« Cher Mario », a répété à plusieurs reprises Ursula von der Leyen, la présidente de la Commission européenne, tandis qu’elle s’adressait, tout sourire, à Mario Draghi, venu à Bruxelles, ce mardi 16 septembre, débattre avec elle des avancées de l’Union européenne (UE) depuis la remise de son rapport sur la compétitivité il y a un an. « Ursula », lui a sèchement répondu l’ex-président de la Banque centrale européenne, avant de constater que, à ce stade, les Vingt-Sept n’avaient pas été à la hauteur de la situation.
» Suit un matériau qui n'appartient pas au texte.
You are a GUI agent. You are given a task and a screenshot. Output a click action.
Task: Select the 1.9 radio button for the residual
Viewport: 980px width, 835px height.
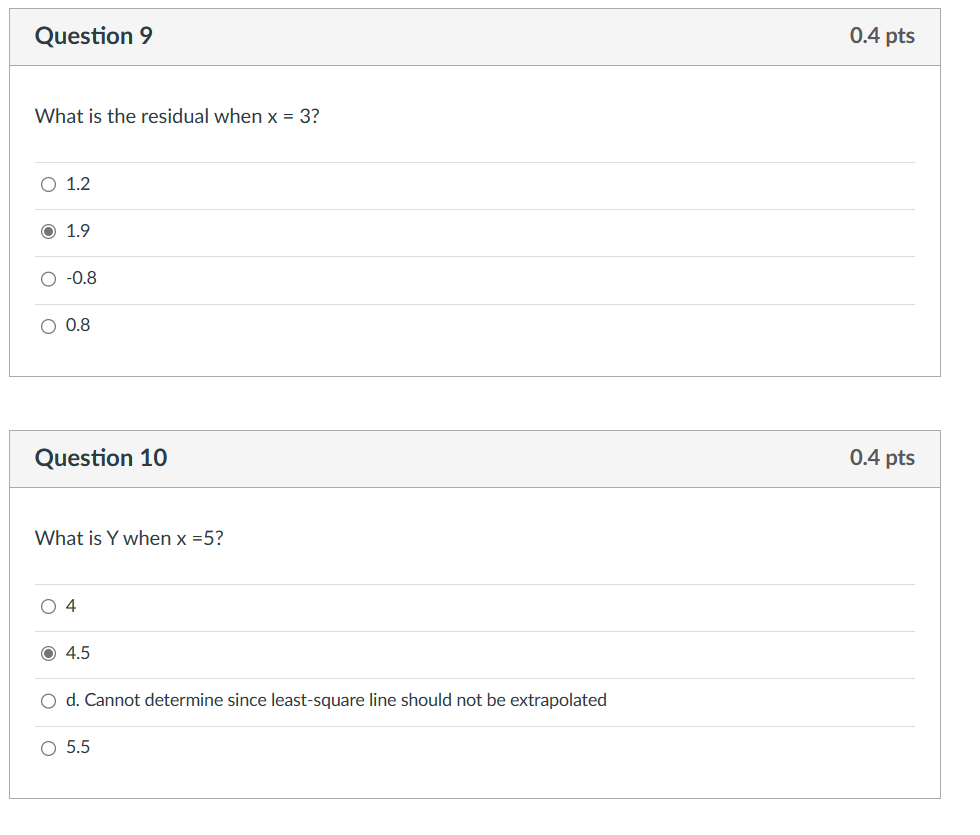48,231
L’ancien président de la Banque centrale européenne (BCE), Mario Draghi, et la présidente de la Commission européenne, Ursula von der Leyen, à Bruxelles, le 16 septembre 2025. YVES HERMAN / REUTERS

En plein décrochage économique face aux Etats-Unis et à la Chine, l’Union est confrontée à « un défi existentiel ». Si elle ne change pas, elle sera condamnée à « une lente agonie », avait prévenu l’Italien, le 9 septembre 2024, avant de présenter ses recommandations. Le 22 août, à Rimini, il avait déjà eu des propos très durs contre une Europe « spectatrice » et « la lenteur de [ses] rituels communautaires » que « le monde n’attend pas (…) pour [lui] imposer sa force ».